Healthy cells that are within the target area radiotherapy are influenced by treatment too. Furthermore, the actual location and width of the treatment site matters. Side effects tend to be more frequent in wider areas. Daily doses, total doses and medication taken at the same time may modify side effects. Profile of side effects is directly relevant to performance and age status as well as to choice and quality of radiotherapy.   

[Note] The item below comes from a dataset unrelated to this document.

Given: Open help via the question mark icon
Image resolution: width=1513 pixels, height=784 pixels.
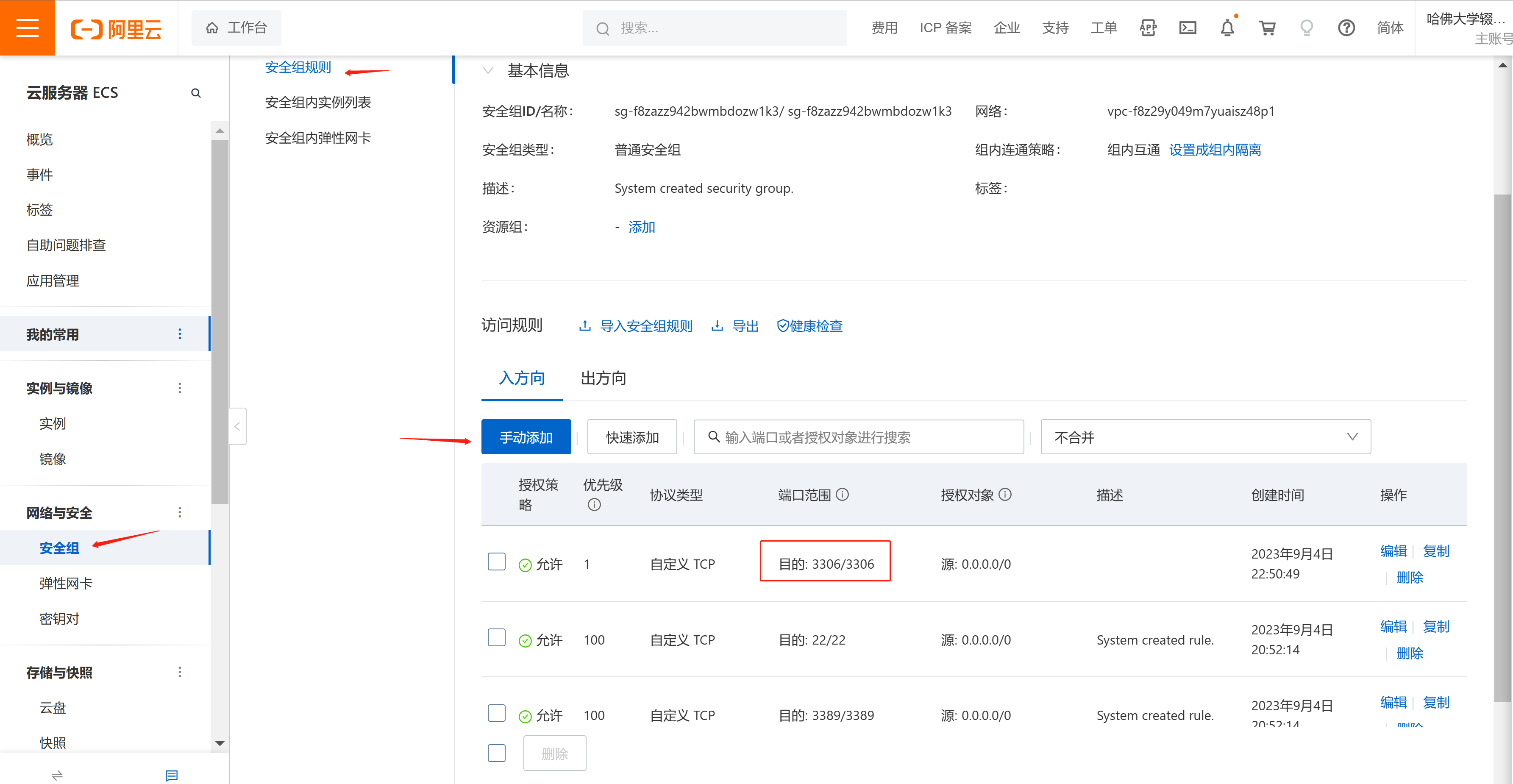Looking at the screenshot, I should (1346, 28).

Side effects on the skin occur in direct proportion to dosage increases and at later stages of treatment. Likewise, likelihood of side effect is higher in thin or creasing tissues where adequate hygiene and aeration may be difficult, such as the armpits, neck, anus and mouth. Initially appearing in the form of mild redness similar to sunburn, these may turn into purulent open wounds. Radiotherapy on the head and neck may impact the teeth, rendering them more prone to decay. This is why regular dentist checks are essential in these cases. As intraoral tissues are more sensitive to radiation, they may form oral sores. This also requires proper oral care. Other common side effects are drying in the mouth and difficulty swallowing because of lower salivary production. 

The patient’s sense of taste might become disrupted and skin sores could emerge during radiotherapy on the neck. Patients are advised to avoid alcohol and smoking while receiving radiotherapy because of their irritant effects. Impacts associated with lower appetite, voice changes, hair loss, difficulty swallowing in radiotherapy applications on the chest, vomiting, nausea, malaise, fatigue, dyspnea and dry coughs can be listed as the most common side effects. Diarrhea is also quite common with radiotherapy targeting the stomach and upper/lower abdomen. Gastric cramps and bloating may be accompanied with nausea, vomiting, low appetite, weight loss and painful urination.
Radiation oncologists draws up a treatment plan specifying the total days of treatment, number of sessions and radiation dose. They are also responsible for detecting and addressing medical problems that could occur during the course of treatment.
Taking into consideration the radiobiological characteristics of healthy and cancerous cells, high-dose radiotherapy is often performed in numerous sessions rather than at once. While this may change depending on the diagnosis, a period of 4 to 8 weeks on average is necessary for treatment. Spreading the process over time in this manner allows the body to dispose of the effects of radiation.